When the Angels won the World Series, they had a mixture of role players, surprising rookies, and stars. That mixture kept payroll low. Top performers like Tim Salmon, Troy Glaus and Garrett Anderson were all in the midst of contracts that paid them between $5 and $10 million a year. However, the team was chock full of players like David Eckstein and Adam Kennedy who each did an exemplary job setting the table for those big hitters while making less than $400,000 a year.
So where do the Red Sox fit in? They took the philosophy behind the Angels’ 2002 success, Beane’s Moneyball ideals, and added about $60 million in payroll. What the Red Sox show us is that the key is not to spend a lot of money or spend a small amount of money wisely. The key is to operate a large payroll team as if it was a small payroll team, within reason.
The 2004 Sox’ roster was full of players Beane would (and in some cases did) love.
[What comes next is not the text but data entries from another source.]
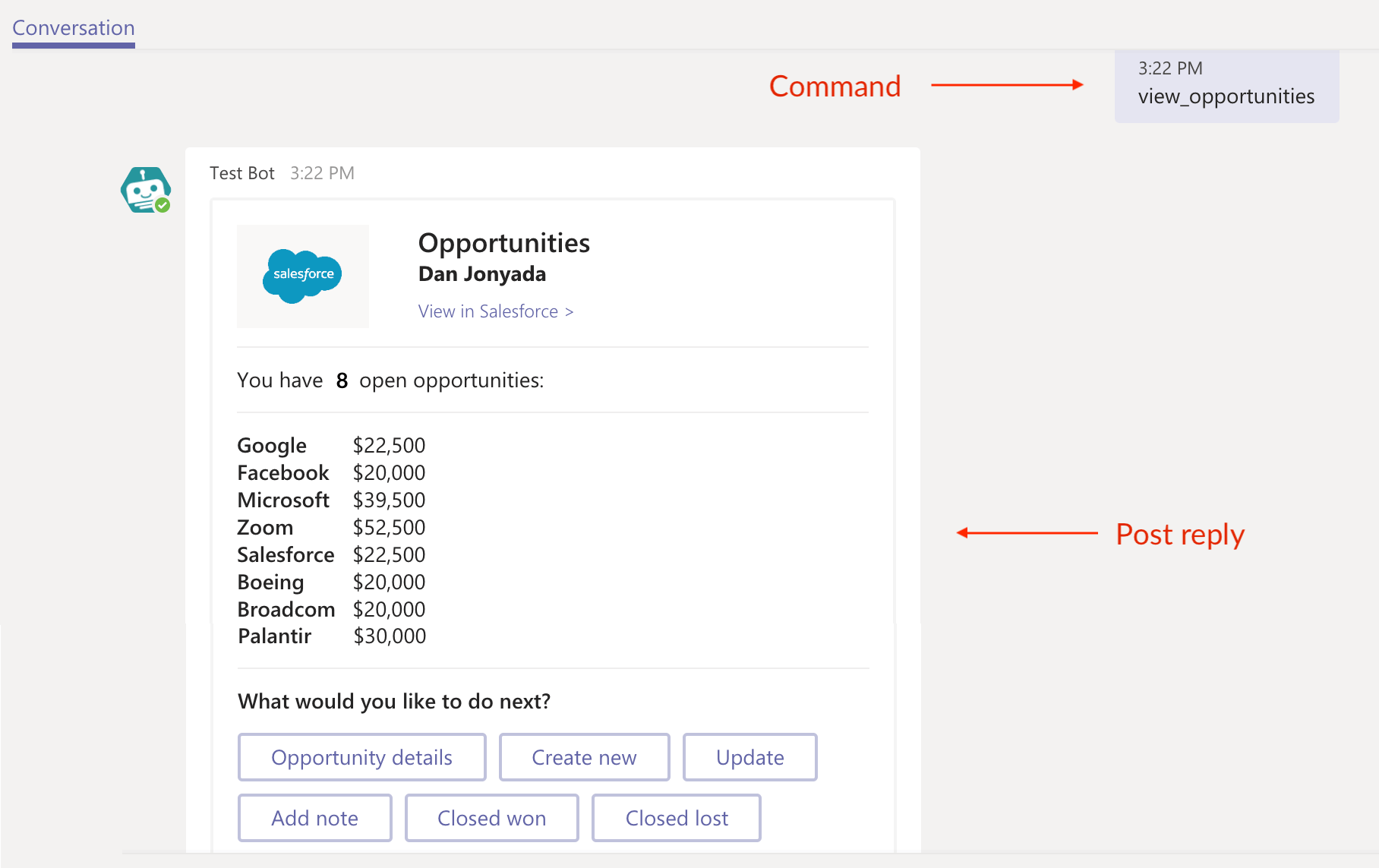Hit the Update button
1379x868 pixels.
point(749,757)
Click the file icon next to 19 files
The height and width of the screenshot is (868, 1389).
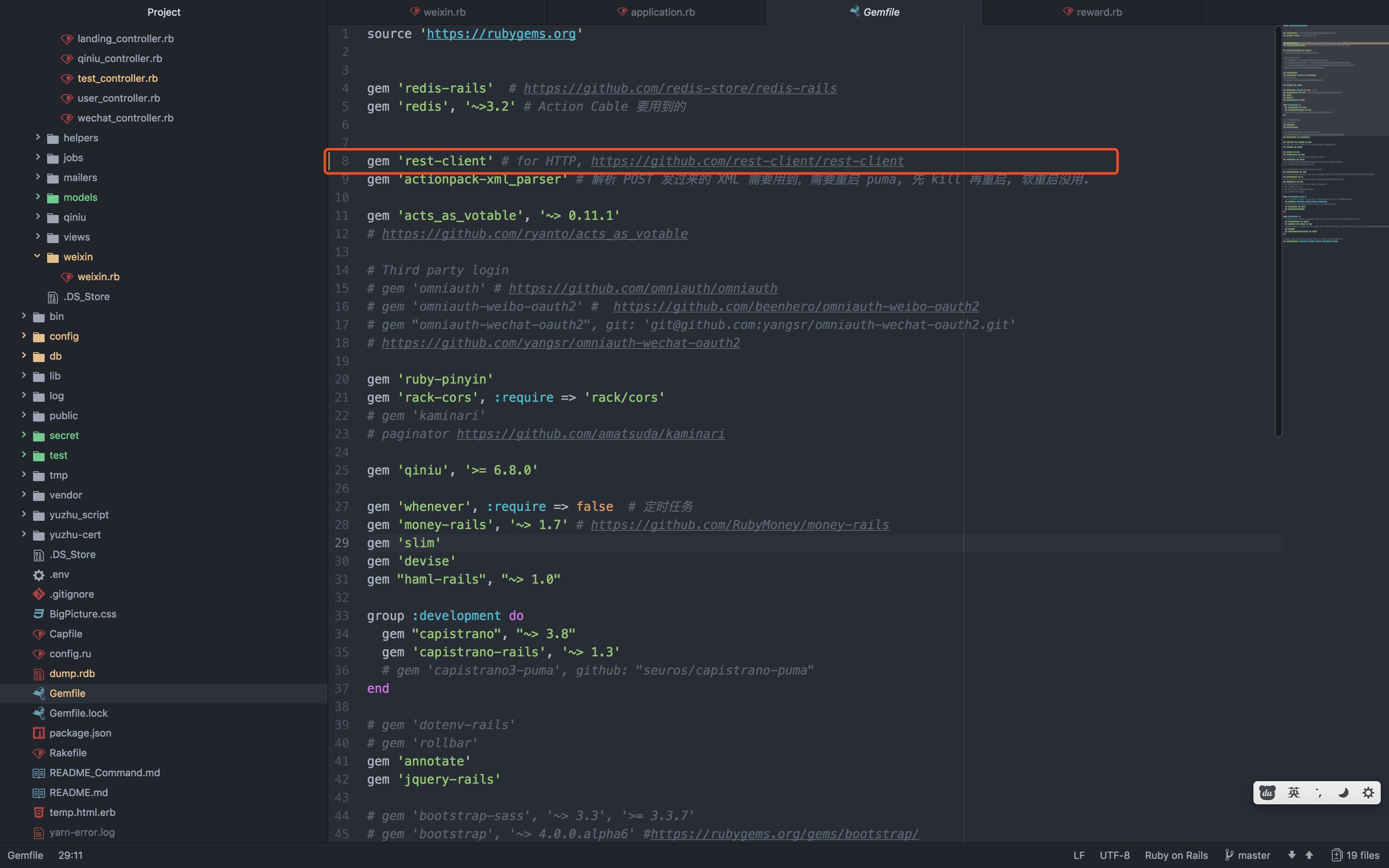point(1337,855)
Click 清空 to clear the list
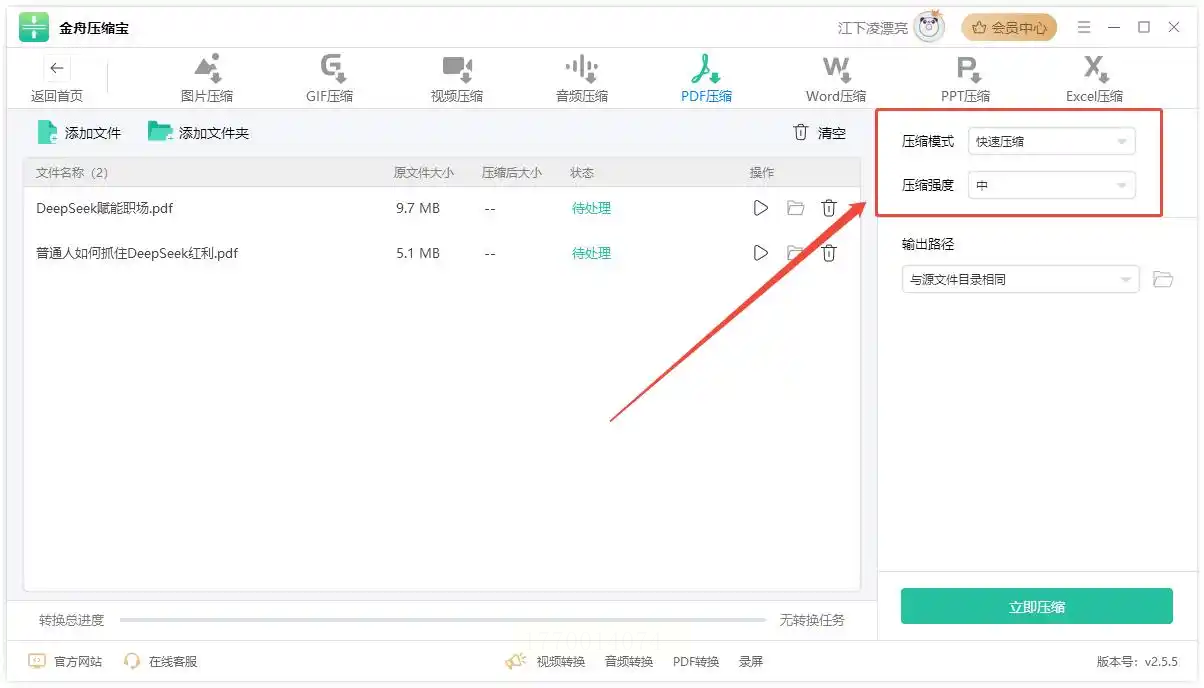The height and width of the screenshot is (688, 1204). [819, 132]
They also had low-priced role players that would have fit in on the 2002 Angels.
For instance, the team had Kevin Millar, Bill Mueller and Kevin Youkilis (whom Beane wanted to draft in Oakland) who all made less than $4 million a year and contributed mightily to the team’s success. Additionally, the team traded franchise icon Nomar Garciapara in the middle of the season for more cost-effective, defensive-minded players in Doug Mientkiewicz and Orlando Cabrera, both of whom made key contributions to the win.
However, the Red Sox roster was not completely made up of dime store bargains. Players like Manny Ramirez, Curt Schilling and Johnny Damon cost the team about $43 million combined. The role players were necessary to keep the wheels rolling day in and day out, but players like Ramirez and Schilling put the team on their shoulders for games at a time.
A similar core of players was instrumental to the Red Sox 2007 title.
This is bad news for small and mid market clubs because it shows that some big spending is needed to start a dynasty, or something close to it.
Sure, Moneyball or big spending can get a team to the playoffs regularly, but in order to make it to the World Series consistently teams to need to spend smart and spend often.